In terms of where they work, forensic nurses are found in a variety of different settings. They work in hospitals like regular RNs, but they also often work in coroner's offices, medical examiner's offices, correctional facilities and psychiatric hospitals. Oftentimes, they are also hired by anti-violence programs to provide support. Many non-profits that focus on supporting victims and the like also hire forensic nurses. Finally, many forensic nurses work on call for police departments and other legal authorities, so they are often in courtrooms, police stations and lawyer's offices.

Forensic Nursing Fields

Within the specialization of forensic nursing, there are numerous sub-specializations or fields. Without a doubt, the most common one is sexual assault. In fact, you can obtain a certification in this field. The certification is known as sexual assault nurse examiner, or SANE, and it is the most common sub-specialization in forensic nursing. As you may have surmised, this specialization involves caring for and working with victims of sexual assault. In addition to stabilizing them medically, SANEs collect evidence and often go on to testify in court if the case goes to trial.

There are more options beyond sexual assault forensic nursing. Other fields within forensic nursing include domestic violence; corrections; child neglect and abuse; elder mistreatment; death investigation; and mass disasters. The latter refers to large-scale traumatic events, including natural disasters and terrorist attacks, that necessitate the intervention of medical professionals and law enforcement authorities alike.

You don't necessarily have to choose a specialization right away. Many people basically fall into their specializations after being exposed to them during the course of their everyday work. For example, you might be called on to assist in a few domestic violence cases and realize that you really enjoy that specialization. In that case, you can narrow your focus to that precise field.

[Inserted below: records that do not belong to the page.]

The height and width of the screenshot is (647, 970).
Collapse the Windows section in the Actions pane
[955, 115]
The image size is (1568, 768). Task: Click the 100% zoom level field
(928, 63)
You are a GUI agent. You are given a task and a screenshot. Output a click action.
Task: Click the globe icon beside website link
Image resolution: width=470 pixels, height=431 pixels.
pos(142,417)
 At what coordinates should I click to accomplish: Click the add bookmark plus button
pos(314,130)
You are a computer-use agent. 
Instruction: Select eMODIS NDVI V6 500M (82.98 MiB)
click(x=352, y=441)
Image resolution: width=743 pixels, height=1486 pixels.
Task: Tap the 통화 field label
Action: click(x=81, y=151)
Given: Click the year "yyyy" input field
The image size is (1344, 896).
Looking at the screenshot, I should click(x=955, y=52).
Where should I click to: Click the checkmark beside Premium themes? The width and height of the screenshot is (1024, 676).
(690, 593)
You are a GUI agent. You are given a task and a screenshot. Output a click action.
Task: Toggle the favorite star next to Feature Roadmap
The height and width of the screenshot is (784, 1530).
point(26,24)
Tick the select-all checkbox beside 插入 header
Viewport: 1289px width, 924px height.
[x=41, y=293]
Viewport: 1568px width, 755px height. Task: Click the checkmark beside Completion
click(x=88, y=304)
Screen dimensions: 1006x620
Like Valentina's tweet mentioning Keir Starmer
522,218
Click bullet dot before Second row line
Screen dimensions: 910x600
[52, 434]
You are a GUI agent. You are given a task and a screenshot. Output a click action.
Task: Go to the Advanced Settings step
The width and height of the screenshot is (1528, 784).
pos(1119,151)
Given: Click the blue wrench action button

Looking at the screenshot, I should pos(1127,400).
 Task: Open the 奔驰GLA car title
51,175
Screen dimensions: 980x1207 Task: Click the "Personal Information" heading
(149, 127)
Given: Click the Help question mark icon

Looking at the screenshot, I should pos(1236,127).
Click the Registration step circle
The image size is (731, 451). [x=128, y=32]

How to Become a Forensic Nurse

Become a forensic nurse by following these steps:

  • Complete Nursing School - The first step in becoming a nurse is completing nursing school. Technically, you can get away with earning an associate degree in nursing, or ADN, which takes about two years. However, if you decide to obtain a master's degree, which is highly recommended, you will still have to earn your bachelor of science in nursing, or BSN. It takes about four years to earn a BSN.
  • Take and Pass the NCLEX-RN - After your training is complete, you need to take and pass the NCLEX-RN licensing exam to obtain your RN license.
  • Earn Your MSN - Next, you might want to move immediately into earning your master of science in nursing, or MSN, in forensic nursing. Plenty of schools offer master's programs in this specialization.
  • Gain Experience - Whether you opt to pursue your master's or not, you'll want to obtain a job in the field to gain some experience.
  • Obtain Forensic Nursing Certifications - You can and should obtain certifications to improve your job prospects. A SANE certification goes a long way. Additionally, the Forensic Nursing Certification Board, or FNCB, offers a certification in forensic nursing. As long as you have some experience under your belt, you should be able to take and pass the certification exam without any trouble.

Job Outlook and Salary

Like just about every field and specialization in nursing, the field of forensic nursing has a very strong outlook for the foreseeable future. Job prospects are good for experienced RNs who have certifications or master's degrees in forensic nursing, so it is safe to say that the return on your educational investment should be considerable.

Forensic nurses generally earn a bit more than regular RNs. Their median annual salary in 2015 was $81,800 versus around $64,000 for regular RNs. This translates into a wage of $39 per hour. Since this is a median salary, around half of forensic nurses earn less while around half earn more. The top 10 percent earn a median annual salary of around $110,000.

Are you a good fit for forensic nursing? If strictly providing nursing care isn't enough for you, and if you need something a little different, you might be. That's especially true if you aren't squeamish and if you are genuinely interested in helping victims of trauma.